Ce que veulent les autorités locales, c’est « qu’en tant que chef, Lamikal le porte en cas de problème de santé », s’est exprimé le chef de localité Pumpi, Félicien Mutebwa.

Ce besoin tourné vers soi met à mal la bonne gouvernance et est l’une des difficultés auxquelles font face quelques sociétés qui assistent impuissantes au détournement de certains biens dotés à la communauté.

À titre illustratif, A Tenke, un autre village de la chefferie Bayeke, l’ambulance mise à la disposition du centre de santé de référence St François Xavier par Tenke Fungurume Mining (TFM) après la construction de ce centre hospitalier, sert au délégué administratif, s’est plaint le responsable de ce centre, père Jean-Marie Diango de la paroisse François-Xavier.

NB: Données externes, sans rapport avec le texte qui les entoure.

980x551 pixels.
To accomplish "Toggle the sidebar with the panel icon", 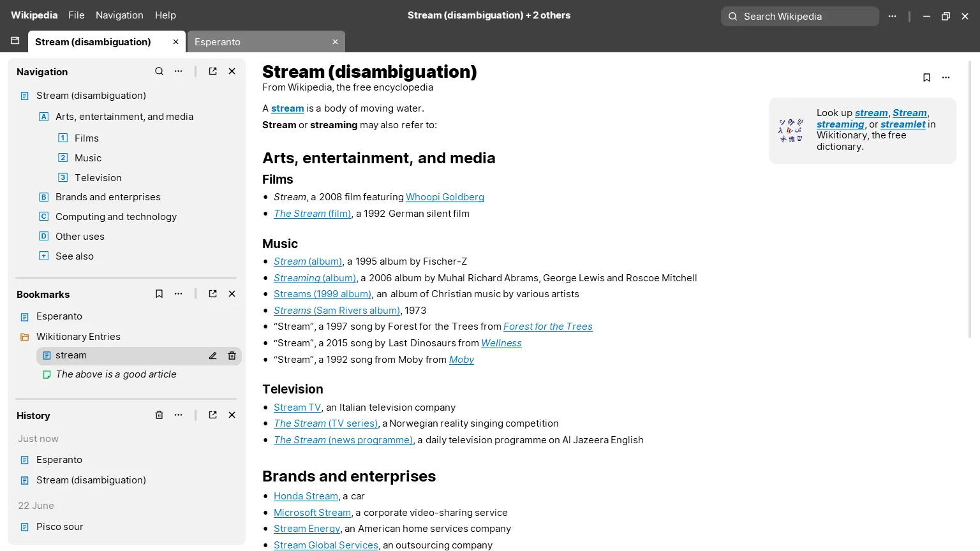I will point(15,40).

Par ailleurs, la gestion des 15 % de la redevance minière continue à poser problèmes dans certaines communautés. Celles-ci doivent reverser au moins 25 % de ce qu’elles perçoivent à différentes entités provinciales. Sans base légale, cette improvisation met à mal l’exécution de certains projets, s’est plaint le chef du bureau de la commune de la Ruashi (Haut-Katanga), M. Kabwita Kilefu.

De même que la gestion des 0,3 % du capital annuel de l’entreprise qui doit revenir à un organisme local tel que le dispose le code minier révisé en 2018, bloqués au ministère des affaires sociales qui veut les gérer. Les communautés locales concernées tiennent à bénéficier totalement de ce qui leur revient de droit. C’est la mise en compétition de ces quatre opportunités (redevance minière, cahier des charges, 0,3 % et engagements volontaires) coulées dans le code minier qui fera l’effectivité du développement communautaire.

Les miniers rassemblées dans l’Union de sociétés minières à capitaux chinois (USMCC) ne dérogent pas à leurs obligations : bâtir des communautés fortes pour un Congo uni.

L’USMCC en complicité avec l’ambassade de Chine veille à la légalité des sociétés à capitaux chinois qui ont investi en République démocratique du Congo.